MENU
Горячая линия по поиску пропавших без вести в Украине
Документирование военных преступлений в Украине.
Глобальная инициатива T4P (Трибунал для Путина) была создана в ответ на полномасштабную агрессию России против Украины в феврале 2022 года. Участники инициативы документируют события, имеющие признаки преступлений согласно Римскому уставу Международного уголовного суда (геноцид, преступления против человечности, военные преступления) во всех регионах Украины

‘Ты понимаешь, что до колодца бежать километр через неразорвавшиеся снаряды...’, — хроники оккупированного Изюма

05.02.2024    доступно: Українською | in English
Тарас Вийчук
Виталий Смажев вместе с мамой провел 100 дней в оккупированном Изюме. Ему приходилось копать могилы для стариков, которые умирали от холода, и добывать еду в разрушенных супермаркетах.

Я — Смажев Виталий Александрович. Жил в городе Изюме Харьковской области. Работал на разных работах. Ездил в Польшу на заработки.


Как развивались события 2014 года в вашем городе?

Месяц назад я вспоминал прошлое. Увидел старое видео. В 2014 году были акции протеста. Люди требовали, чтобы украинские войска не приходили в город Изюм и не обороняли Славянск. Около трех сотен недовольных людей там было. Я этого не знал тогда. Это была ошеломляющая новость. Мы не жалели денег для украинских военных, а другие, наоборот, ходили на какие-то акции и что-то кричали. Это были уже пожилые люди, которые ностальгировали по Советскому Союзу.

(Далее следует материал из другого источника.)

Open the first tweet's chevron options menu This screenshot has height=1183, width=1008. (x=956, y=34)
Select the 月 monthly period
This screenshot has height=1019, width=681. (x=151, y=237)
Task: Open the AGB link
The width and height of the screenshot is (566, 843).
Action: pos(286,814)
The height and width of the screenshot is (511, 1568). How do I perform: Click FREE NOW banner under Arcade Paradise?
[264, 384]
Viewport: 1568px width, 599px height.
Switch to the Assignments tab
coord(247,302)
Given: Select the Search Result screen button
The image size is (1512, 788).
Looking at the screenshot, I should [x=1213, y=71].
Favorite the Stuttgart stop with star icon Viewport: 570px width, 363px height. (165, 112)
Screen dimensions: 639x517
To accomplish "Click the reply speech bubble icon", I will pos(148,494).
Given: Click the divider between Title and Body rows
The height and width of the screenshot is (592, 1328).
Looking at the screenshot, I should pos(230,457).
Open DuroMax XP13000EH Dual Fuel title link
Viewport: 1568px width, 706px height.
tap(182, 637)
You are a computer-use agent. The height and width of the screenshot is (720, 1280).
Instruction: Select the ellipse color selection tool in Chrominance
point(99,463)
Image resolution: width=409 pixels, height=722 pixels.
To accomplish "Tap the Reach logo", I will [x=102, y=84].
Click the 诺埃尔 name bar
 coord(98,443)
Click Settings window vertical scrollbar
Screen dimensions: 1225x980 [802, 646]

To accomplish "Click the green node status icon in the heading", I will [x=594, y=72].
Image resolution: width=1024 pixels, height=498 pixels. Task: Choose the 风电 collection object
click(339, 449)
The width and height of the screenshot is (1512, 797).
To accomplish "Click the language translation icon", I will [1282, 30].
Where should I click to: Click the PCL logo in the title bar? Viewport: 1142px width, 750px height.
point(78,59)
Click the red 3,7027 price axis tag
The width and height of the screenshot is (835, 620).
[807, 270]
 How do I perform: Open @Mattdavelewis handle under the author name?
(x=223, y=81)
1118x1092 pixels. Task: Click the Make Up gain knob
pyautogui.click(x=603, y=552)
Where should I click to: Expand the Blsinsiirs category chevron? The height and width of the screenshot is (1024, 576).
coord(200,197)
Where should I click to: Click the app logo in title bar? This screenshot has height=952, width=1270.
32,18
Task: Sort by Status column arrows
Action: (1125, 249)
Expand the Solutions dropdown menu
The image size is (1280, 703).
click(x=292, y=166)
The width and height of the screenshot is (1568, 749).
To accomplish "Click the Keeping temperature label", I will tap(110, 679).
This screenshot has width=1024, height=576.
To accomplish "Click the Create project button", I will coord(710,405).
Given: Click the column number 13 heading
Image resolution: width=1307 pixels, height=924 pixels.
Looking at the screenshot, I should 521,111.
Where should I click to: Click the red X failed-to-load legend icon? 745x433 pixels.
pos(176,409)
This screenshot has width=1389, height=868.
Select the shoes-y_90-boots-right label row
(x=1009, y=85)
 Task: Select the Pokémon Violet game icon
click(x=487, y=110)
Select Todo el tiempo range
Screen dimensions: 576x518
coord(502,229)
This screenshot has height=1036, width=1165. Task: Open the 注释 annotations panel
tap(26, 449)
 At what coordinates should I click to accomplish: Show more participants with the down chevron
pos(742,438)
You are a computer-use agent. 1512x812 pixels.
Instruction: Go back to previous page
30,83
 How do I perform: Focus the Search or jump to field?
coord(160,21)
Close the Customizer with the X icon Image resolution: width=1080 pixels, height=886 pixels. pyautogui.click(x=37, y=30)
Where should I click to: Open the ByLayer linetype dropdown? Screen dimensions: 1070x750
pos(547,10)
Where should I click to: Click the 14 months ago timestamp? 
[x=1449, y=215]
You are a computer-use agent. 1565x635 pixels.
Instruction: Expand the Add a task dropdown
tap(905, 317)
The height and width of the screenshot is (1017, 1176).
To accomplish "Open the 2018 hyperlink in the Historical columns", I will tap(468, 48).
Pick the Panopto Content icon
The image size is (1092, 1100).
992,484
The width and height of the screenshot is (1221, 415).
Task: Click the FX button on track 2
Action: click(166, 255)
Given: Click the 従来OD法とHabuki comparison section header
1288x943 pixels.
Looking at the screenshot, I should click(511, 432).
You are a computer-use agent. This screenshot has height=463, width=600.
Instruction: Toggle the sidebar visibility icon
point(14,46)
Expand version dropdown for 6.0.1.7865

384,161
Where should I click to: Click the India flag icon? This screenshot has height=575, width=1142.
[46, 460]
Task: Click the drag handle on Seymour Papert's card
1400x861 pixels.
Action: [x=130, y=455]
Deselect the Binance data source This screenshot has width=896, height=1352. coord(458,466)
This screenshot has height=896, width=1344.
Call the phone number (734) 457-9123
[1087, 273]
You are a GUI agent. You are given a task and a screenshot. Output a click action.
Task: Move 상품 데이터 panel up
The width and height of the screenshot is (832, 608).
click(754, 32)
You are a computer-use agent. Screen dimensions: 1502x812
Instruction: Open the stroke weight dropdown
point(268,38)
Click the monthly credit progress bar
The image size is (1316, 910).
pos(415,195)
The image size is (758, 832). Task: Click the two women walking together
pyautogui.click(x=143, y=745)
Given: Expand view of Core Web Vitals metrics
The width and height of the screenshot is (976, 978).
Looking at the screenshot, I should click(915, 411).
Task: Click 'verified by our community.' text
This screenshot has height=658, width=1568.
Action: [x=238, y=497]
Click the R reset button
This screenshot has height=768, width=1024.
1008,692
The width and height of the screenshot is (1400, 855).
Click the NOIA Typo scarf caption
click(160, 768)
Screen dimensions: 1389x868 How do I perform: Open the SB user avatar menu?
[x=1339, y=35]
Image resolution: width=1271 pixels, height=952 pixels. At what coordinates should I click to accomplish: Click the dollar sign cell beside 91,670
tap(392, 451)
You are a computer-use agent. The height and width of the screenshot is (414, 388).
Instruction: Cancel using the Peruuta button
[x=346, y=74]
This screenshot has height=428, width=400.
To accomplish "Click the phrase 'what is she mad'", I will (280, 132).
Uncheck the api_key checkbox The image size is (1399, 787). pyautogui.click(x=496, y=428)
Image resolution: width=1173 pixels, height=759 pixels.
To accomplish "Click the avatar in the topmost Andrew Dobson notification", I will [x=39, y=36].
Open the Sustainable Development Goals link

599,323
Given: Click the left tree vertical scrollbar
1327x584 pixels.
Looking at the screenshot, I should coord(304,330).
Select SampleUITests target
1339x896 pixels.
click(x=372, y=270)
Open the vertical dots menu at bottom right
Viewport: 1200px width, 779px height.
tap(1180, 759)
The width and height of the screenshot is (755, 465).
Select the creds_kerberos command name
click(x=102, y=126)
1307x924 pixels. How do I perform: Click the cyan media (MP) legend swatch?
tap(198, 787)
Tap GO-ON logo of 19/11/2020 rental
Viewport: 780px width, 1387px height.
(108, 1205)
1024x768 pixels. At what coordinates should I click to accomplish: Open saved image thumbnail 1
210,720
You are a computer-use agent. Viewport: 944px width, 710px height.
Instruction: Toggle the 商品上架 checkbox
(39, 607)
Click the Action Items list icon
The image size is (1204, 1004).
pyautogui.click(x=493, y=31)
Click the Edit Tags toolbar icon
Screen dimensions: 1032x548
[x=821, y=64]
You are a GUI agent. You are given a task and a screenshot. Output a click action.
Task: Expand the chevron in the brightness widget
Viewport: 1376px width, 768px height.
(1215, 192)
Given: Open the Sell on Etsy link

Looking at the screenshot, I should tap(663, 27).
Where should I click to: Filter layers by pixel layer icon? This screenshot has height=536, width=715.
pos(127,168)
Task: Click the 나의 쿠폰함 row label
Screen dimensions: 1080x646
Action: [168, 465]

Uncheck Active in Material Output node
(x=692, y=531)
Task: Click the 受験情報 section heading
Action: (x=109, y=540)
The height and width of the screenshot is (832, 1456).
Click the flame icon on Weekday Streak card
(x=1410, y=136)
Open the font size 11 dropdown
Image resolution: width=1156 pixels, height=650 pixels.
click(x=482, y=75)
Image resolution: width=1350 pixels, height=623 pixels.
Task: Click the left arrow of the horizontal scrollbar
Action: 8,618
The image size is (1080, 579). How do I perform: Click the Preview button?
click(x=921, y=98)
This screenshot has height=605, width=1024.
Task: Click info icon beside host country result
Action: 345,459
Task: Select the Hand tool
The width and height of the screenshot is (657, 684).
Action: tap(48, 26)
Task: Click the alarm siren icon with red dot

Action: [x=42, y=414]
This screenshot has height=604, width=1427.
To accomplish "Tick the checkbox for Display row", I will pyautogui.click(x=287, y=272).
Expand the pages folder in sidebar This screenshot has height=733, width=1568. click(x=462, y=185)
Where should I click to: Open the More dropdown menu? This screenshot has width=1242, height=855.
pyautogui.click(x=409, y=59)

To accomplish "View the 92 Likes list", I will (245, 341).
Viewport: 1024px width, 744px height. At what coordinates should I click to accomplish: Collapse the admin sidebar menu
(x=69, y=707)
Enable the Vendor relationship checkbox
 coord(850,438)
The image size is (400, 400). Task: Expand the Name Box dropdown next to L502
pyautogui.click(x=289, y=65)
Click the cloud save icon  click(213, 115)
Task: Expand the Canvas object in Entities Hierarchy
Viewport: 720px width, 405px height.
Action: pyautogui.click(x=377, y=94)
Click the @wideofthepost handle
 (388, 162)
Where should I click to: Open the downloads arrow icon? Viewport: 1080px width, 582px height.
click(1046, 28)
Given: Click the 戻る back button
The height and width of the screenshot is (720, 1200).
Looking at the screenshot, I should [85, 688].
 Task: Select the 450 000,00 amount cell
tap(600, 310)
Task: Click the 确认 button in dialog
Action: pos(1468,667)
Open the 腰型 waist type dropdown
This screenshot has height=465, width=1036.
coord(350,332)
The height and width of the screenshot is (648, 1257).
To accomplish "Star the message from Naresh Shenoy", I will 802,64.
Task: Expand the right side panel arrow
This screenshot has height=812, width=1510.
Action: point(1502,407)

Почти никто из моих друзей не поддерживал Россию. Просто соседняя страна и все. Такая же как Польша, Германия. У них там своя жизнь, у нас — своя. А ностальгировали по Советскому Союзу пожилые люди. Когда россияне пришли в наш город в 2022 году, эти люди говорили: “Ну все, будем жить в России, значит так и надо”.

Как происходила оккупация Изюма в 2022 году?

Они сначала окружили Харьков, потом уже со стороны Харькова пошли к нам. Балаклею прошли, дошли до Изюма и там остановились. День-два-три они где-то стояли. Дальше уже прилетели самолеты. Они уничтожали всю инфраструктуру в городе: электроэнергию, отопление. Мы начали прятаться в подвалах.

В вашем городе россияне уничтожали только военные объекты?

Нет, ситуация была немного другая. Мы не видели наших военных. Они были, но где-то у реки и на горе Кременец. Это самая высокая точка нашего города. Когда российские войска на танках подошли к городу, наши военные взорвали мосты, чтобы они не смогли пройти через реку. Они увидели, что не могут пройти и начали просто стрелять по городу: из “Градов”, из того, что у них было. Они ставили понтонные мосты, но наши военные их уничтожали. То есть, через реку они никак не могли пройти.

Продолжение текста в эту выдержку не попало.